Mement mori | ナノ

【やばいだらけの世界】


 


 この世界に来てからというものの、やばい、って思う瞬間が非常に多くなった気がする。そりゃ日本にいた時だって割とあったさ、テスト近いやばいとかレポート期限明日だやばいとか手が滑って皿落としそうだやばいとか冬に氷張ってんの気付かず滑って転ぶやばいとか果ては幼い頃おねしょしてお母さんに怒られるやばいとか、数えたらきりないくらいのやばいがあった。
 でもここに来てから感じるやばいは、そんなものとは比にならないくらいのやばさ。だってどれもがわたしにとって生命の危機に関わるような大きさのやばい、ああ何でこんなやばいのこの世界。
 でもこれわたしあまり悪くないんじゃないかな、だってちょっと街並みに見惚れて突っ立ったら歩いてきた男の人を避け切れずにぶつかって尻もちついて、ぶつかったことを理解できたから「すまねぇ」って謝った、謝ったのに、さ。

「いい度胸じゃねえか、坊主」

 ドンほどではないけど大きな手がわたしの腕を鷲掴みにして無理やり立たされた、声音は苛立っているよう。お世辞にも柄がいいとは言えない男の腰にはナイフ、更にその後ろには強面のおじさんだかお兄さんだかが二人ほど。ね、やばいでしょ。
 わたしはまだまだ勉強中の身だからこの世界の常識ってやつをまだまだ知らない。でもきっと恐らく銃刀法とかはない。人を殺したら罪になるか。それは分からない。けど、武器をこうして持ち歩けるんだから、人を殺すことなんて造作もないこと。

 声を上げたくても、喉が引き攣って何も言えなかった。
 腕を引かれる力が強すぎて、抗えない。あ、お酒の臭い、この人たち酔っ払ってる。どん、と突き飛ばされて硬い壁に背を打ち付けられる。息が詰まった。

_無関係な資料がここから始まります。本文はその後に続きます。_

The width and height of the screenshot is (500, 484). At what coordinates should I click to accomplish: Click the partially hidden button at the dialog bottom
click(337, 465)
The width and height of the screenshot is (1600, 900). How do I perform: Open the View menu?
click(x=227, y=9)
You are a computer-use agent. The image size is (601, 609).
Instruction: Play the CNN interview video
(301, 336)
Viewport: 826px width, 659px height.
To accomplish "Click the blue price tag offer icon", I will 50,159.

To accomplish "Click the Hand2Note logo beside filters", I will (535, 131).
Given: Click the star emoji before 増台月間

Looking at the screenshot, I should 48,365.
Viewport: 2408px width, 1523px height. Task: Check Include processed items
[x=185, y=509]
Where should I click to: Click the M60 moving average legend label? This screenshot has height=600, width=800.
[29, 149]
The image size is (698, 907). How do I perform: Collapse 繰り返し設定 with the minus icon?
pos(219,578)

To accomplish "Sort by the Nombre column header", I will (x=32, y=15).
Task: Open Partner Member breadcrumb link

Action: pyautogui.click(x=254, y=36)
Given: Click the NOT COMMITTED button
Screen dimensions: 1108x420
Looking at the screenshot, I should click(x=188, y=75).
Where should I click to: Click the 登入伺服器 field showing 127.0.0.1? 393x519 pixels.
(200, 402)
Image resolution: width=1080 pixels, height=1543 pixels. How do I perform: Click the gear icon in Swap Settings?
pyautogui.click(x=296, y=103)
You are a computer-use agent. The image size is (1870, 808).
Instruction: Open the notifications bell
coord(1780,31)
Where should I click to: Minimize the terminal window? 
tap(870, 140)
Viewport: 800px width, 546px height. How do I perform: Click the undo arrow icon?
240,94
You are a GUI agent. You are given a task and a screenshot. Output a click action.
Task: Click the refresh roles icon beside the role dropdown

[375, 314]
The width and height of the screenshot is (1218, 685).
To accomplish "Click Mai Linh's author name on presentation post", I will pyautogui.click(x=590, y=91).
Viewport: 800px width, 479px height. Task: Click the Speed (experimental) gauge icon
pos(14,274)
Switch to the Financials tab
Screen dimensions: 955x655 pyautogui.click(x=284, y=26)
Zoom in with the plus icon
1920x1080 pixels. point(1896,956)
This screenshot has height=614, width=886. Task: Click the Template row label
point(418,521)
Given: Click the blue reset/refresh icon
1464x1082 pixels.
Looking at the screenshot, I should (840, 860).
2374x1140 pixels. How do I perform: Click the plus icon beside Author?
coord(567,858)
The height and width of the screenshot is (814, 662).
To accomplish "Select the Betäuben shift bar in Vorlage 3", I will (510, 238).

 痛みに呻く余裕もなく、恐怖心から俯いた。怒声が降ってくる。せめてその人の顔を見たくなくて俯いたままでいたら、自分の長い前髪がそれらを遮ってくれた。こんな時だけど髪伸びたなぁ、なんてことに気付く。
 現実逃避は長く続かず、急に顎を引っ掴まれて強制的に上を向かされた。お酒臭い呼気がかかって胸がむかむかする、やだ、やめて、触らないで。

「聞いてんのか坊主!」

「あれ、おいこいつ、女じゃねえの」

「ん、マジか」

 むに、と。男の手が無遠慮にわたしの、むね、胸を、鷲掴んで、は、なにこいつ、ふざけてるの。
 初見で女だと見抜けない気持ちは分かるよ、だってわたし髪長いから顔隠れるしハリーのお下がりの服着てるし、お下がりといっても女のわたしより身体が大きいハリーの服だから、大分ゆったりして女性特有の身体の凹凸も隠れるさ(ちなみにわたしの場合可もなく不可もなく無難な体格)。
 でも、でも何なんなのこいつら、女の胸をいきなり掴むとか頭、湧いてるの、そうだ湧いてるこいつらただの酔っ払い―――

「いっ……!」

「ふぅん、顔も悪くねえな」

 顔を隠していた前髪を掴まれる。品定めするような男の顔が腹立たしい。
 唇が歪んで、にたりと下卑た笑みが目前に迫れば、わたしの我慢も限界だった。

 口の中に溜まった唾をぷっと吐き出し男の顔にかけてやる。べちゃ。よし、額に命中。一瞬何があったか分からず呆けていた男は、わたしが先刻されたように、にたりと少なくともいい印象を与えないような笑みを向けてやれば、途端に理解したらしく顔を真赤にした。怒ったみたいだざまぁみろ。
 衝撃。転倒。

「このクソアマが!」

 頭がぐわんぐわん揺れて、ああ殴られたんだ、頬がじんじん熱を持っているのがわかる。痛くないけど。口の中で血の味がした、切れたみたいだ。石畳の床が、冷たい。
 ここでさめざめと泣くような女らしさなどわたしは御免だ。ぺ、と赤いそれを吐き出して、男を睨みあげる。大丈夫、怖くない、わたしを襲った魔物に比べたら全然。怖くてもここで屈したくない、こんな奴らに。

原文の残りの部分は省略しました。